## Exercise objective
Sort through the entries below and pull out lines containing the word "computer".

Collected data
=====

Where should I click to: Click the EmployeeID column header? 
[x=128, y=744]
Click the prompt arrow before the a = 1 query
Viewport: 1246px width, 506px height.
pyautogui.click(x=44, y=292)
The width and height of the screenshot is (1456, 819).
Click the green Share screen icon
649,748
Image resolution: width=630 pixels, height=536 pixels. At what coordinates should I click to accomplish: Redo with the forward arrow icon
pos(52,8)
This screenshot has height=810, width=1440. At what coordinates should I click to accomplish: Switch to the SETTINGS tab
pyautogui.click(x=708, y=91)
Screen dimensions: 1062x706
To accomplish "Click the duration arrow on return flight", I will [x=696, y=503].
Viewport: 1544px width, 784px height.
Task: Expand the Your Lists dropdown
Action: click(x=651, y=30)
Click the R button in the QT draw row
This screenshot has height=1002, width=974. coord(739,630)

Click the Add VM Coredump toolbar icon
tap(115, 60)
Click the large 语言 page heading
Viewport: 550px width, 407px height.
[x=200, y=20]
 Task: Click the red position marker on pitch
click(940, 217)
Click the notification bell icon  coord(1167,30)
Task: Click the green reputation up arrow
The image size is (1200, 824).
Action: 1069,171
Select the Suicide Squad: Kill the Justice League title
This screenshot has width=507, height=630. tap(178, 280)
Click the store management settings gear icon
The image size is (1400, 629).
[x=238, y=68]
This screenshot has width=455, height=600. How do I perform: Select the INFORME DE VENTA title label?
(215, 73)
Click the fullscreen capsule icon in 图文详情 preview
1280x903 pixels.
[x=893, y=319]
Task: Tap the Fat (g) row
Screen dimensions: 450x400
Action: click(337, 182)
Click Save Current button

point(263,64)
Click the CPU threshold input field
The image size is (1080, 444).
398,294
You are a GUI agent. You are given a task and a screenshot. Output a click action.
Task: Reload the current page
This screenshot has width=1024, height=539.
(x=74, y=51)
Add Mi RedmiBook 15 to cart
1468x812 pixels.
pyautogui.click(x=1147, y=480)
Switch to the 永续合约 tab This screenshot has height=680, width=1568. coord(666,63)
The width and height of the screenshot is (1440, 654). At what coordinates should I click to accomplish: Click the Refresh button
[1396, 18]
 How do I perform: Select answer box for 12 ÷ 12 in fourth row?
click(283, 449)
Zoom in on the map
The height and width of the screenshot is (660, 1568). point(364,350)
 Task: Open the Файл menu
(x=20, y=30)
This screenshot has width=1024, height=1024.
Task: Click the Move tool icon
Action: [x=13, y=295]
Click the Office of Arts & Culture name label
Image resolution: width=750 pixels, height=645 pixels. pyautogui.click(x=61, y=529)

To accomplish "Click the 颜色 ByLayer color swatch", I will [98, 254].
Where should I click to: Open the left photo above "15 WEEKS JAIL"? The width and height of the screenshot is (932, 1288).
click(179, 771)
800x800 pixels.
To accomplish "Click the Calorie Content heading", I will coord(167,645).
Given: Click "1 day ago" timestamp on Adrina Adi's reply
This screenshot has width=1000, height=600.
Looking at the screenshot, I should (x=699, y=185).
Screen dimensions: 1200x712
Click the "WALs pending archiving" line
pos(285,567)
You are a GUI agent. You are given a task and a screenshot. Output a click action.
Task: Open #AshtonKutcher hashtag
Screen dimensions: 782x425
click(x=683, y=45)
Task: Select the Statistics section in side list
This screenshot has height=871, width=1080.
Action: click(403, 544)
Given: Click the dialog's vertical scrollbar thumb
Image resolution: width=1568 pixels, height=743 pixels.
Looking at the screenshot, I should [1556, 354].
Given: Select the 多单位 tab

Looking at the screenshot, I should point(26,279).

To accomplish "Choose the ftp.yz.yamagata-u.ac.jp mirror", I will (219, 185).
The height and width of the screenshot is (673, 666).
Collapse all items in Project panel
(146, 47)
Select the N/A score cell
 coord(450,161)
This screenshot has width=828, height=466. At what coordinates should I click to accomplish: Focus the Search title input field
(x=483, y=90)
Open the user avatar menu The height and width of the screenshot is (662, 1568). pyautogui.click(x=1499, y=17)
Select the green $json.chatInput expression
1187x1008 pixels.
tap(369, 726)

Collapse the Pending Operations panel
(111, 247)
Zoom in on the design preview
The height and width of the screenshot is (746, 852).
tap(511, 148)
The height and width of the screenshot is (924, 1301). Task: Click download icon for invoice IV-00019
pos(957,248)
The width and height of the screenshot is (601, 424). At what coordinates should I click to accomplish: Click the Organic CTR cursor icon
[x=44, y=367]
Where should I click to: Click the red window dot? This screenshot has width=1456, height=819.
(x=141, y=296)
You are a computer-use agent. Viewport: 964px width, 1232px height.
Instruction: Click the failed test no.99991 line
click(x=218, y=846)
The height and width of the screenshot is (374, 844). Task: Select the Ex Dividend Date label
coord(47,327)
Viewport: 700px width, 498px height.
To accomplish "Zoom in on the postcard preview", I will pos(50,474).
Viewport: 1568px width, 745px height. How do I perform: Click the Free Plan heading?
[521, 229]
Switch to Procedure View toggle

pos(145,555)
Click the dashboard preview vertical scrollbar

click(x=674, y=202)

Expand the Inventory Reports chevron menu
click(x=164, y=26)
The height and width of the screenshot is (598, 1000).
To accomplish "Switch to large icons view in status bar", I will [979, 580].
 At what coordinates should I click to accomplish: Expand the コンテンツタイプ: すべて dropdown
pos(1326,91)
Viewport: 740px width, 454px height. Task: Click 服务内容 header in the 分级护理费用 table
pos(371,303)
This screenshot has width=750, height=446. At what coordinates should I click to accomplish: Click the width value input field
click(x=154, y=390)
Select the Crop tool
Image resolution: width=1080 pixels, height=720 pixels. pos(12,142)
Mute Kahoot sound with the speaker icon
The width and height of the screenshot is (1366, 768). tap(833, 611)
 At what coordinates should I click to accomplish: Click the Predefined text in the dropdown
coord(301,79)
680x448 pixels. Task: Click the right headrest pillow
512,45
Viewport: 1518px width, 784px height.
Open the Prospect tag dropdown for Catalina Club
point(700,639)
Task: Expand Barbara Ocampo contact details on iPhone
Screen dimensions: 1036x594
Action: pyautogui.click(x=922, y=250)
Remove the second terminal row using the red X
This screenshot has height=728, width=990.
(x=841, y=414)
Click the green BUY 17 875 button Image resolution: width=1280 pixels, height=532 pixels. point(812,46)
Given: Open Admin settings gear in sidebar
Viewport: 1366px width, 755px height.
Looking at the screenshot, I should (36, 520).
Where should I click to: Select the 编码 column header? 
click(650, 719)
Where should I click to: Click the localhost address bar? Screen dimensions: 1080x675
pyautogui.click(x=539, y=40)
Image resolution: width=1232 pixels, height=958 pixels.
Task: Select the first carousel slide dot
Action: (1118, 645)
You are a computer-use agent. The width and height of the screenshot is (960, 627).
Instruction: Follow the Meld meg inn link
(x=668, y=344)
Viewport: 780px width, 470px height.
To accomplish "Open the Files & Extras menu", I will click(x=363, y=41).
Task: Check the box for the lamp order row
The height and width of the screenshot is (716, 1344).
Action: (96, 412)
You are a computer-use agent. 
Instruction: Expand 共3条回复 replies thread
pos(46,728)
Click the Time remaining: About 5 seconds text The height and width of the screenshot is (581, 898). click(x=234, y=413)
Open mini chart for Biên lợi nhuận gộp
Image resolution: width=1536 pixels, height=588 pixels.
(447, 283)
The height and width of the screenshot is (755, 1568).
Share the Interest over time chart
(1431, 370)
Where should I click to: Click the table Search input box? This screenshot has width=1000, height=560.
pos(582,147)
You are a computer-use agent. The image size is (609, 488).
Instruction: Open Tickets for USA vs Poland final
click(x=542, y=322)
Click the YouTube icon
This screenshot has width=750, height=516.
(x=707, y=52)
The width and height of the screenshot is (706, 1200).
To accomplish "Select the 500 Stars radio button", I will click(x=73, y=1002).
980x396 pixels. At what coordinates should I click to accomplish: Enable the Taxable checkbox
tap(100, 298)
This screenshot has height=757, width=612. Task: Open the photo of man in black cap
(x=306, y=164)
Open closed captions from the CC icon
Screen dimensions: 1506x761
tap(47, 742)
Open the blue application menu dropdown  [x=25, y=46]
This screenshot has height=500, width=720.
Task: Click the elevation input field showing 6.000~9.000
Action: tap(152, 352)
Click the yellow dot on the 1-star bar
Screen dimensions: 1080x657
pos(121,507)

=====

## Finished task
You are a computer-use agent. Viewport: 964px width, 1232px height.
You are a computer-use agent. The width and height of the screenshot is (960, 627).
You are a computer-use agent. 
You are a computer-use agent. The image size is (609, 488).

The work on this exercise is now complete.